MINING engineers and mine officials throughout Great Britain will have learned with regret of the death of Professor Douglas Hay, which occurred following a long illness, at his home, "Wimbourne," Guildford Road, Woking, Surrey, on February 24th, at the comparatively early age of sixty.

Douglas Hay was the elder son of Mr. W. Hay, mining engineer, of Sheffield, and he received his early education at King Edward VI Grammar School, East Retford. He continued his technical training at the University College, Nottingham, under the late Professor William Robinson, and at the end of his course he took the London University B.Sc. Engineering Degree with honours.

In 1910 he obtained a First Class Colliery Manager's Certificate. In 1912 he was appointed H. M. Inspector of Mines in Durham. About that time he was awarded a James Forrest Medal and a Miller Prize by the Institution of Civil Engineers for his paper on "Electric Plant at Shirebrook Colliery." He remained in the Durham inspectorate until war broke out, in August, 1914, when he joined the Army and saw service in the Royal Field Artillery and later in the Royal Engineers Field Survey. He was awarded the Military Cross.

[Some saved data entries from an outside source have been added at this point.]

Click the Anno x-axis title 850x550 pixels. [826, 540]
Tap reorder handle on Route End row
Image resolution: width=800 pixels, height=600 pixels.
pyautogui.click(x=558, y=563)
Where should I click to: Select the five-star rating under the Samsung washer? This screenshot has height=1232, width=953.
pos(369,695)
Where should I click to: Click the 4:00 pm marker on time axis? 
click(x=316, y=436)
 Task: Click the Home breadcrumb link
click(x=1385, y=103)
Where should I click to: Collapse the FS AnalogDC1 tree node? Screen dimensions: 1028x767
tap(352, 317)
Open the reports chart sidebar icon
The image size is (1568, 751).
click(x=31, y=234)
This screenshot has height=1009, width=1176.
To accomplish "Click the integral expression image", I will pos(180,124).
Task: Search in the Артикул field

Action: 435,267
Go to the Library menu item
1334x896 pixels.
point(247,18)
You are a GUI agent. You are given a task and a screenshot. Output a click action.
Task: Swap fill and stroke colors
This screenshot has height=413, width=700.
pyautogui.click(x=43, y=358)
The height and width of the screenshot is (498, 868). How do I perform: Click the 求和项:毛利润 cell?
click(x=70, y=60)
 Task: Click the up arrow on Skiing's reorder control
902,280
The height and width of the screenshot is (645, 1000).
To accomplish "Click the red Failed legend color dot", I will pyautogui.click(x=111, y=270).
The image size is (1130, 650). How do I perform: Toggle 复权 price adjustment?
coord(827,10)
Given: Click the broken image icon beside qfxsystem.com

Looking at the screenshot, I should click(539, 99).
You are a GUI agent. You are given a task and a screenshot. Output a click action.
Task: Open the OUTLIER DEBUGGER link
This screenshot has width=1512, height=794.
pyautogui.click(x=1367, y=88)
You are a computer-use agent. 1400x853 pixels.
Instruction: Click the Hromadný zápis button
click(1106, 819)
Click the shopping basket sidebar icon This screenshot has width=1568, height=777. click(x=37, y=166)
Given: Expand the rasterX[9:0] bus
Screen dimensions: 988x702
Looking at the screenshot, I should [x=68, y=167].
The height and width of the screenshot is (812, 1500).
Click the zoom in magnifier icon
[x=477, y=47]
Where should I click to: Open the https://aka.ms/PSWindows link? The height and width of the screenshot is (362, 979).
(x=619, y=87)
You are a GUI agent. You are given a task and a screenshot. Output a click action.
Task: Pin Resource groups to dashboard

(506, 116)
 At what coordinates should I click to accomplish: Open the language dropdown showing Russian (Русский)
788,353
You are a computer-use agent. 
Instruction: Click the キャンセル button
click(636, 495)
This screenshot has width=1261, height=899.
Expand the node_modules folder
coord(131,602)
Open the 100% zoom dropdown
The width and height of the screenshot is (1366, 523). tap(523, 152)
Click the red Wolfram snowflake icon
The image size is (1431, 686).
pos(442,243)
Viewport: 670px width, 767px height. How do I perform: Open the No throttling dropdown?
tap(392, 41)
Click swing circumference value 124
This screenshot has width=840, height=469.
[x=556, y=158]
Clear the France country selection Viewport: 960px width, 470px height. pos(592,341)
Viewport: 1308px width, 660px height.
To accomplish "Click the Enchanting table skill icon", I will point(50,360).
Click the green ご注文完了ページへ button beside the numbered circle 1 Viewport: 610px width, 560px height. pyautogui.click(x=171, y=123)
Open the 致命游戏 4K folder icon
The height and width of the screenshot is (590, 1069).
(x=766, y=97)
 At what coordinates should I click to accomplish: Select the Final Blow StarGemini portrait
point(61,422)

Douglas Hay resumed his work as H.M. Inspector of Mines in Durham in 1920 but was later appointed to North Staffordshire.

In 1922 he was called to Sheffield University to take up the position of Professor of Mining, a post which he continued to hold with distinction until 1925, when he again took up engineering work in the coal and allied industries, leaving the university with the title of Honorary Professor of Mining.

Throughout his career he inclined to the practical and active sides of mining rather than to purely academic work, and his gifts found scope in the positions he later occupied of general manager of Newton Chambers and Co., Ltd., of Thorncliffe, Sheffield; general manager of Thorncliffe Coal Distillation, Ltd.; managing director of Barrow Barnsley Main Collieries, Ltd., and technical director of the Wombwell Main Colliery Company, Ltd.

In 1937 he presented a paper on "The Economics of Power Production and Utilisation at Collieries," to the Institution of Civil Engineers, and was awarded a Manby Premium. He was selected as the consulting engineer for the ventilation of the Mersey Tunnel and served in that capacity from 1929 until its completion in 1937. He also served as consulting engineer for the ventilation of the Dartford Tunnel.

He was a member of the Institution of Civil Engineers and also of the Institution of Mining Engineers, which he served as Member of Council, Vice-President, and President.

Among the Government committees of which he was a member we may recall the Departmental Committee on the Training and Qualification of Mine Officials, in 1929, and 1930, and the Departmental Committee on Coal Dust, of 1937. His appointment as chief engineer of the National Coal Board was announced in August, 1946, and he took it up when the National Coal Board was established in 1947.

Professor Douglas Hay will be long remembered for his wide technical knowledge and his great administrative powers, but perhaps more for that sympathetic and understanding nature which endeared him not only to his personal friends, but to the many mine officials and miners with whom he was called upon to work.